In 2025, she obtained a Doctor of Philosophy (PhD) in International Development from the University of International Business and Economics, Beijing.

== Career ==

=== Professional career ===

Essiet has experience in community development, human rights, and gender advocacy, with a professional background in public service and politics.  She serves on the board of the Abiodun Essiet Initiative for Girls and a member of the All Progressives Congress (APC).

She has been involved in efforts to promote Comprehensive Sexuality Education in Nigeria, working to address resistance and build support for this aspect of public health and education.Through her NGO, the Abiodun Essiet Initiative for Girls, she works to combat human trafficking, support vulnerable populations particularly women and girls and address sexual and gender-based violence in collaboration with the National Agency for the Prohibition of Trafficking in Persons (NAPTIP).

=== Political career ===

Essiet transitioned from civil society activism to full-time politics in 2016, driven by a desire to bridge the significant gap between those in power and those governed at the local level.

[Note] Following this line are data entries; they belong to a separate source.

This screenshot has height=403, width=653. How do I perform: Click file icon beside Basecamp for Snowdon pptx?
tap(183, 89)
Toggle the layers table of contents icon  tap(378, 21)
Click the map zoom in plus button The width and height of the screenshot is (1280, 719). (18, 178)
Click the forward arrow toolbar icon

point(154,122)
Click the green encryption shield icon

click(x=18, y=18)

In 2018, she contested for the Abuja Municipal Area Council elections for Councillorship in Orozo ward and Abuja Municipal Area Chairmanship Council election as AMAC Vice Chairman in 2022.

In May 2022, she was appointed and served as the Senior Special Assistant to the Honorable Chairman of the Abuja Municipal Area Council, Abdullahi Candido on ICT, Donor Agencies and Civil Societies Essiet was instrumental in driving numerous initiatives that strengthened the relationship between the government and various community stakeholders in her role.

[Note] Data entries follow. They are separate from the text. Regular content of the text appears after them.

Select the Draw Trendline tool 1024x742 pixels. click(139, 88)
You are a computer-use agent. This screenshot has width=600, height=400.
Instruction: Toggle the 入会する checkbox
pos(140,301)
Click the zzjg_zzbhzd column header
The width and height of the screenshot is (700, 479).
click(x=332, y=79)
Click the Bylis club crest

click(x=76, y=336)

In 2024, President Bola Ahmed Tinubu appointed Essiet as Senior Special Assistant on Community Engagement for the North Central Region of Nigeria As part of her commitment to community development, enhancing governance, and ensuring effective service delivery, she utilized her office to establish the Citizens' Assembly for the North Central Region in Nigeria, a platform facilitating citizen engagement and active participation in the governance process.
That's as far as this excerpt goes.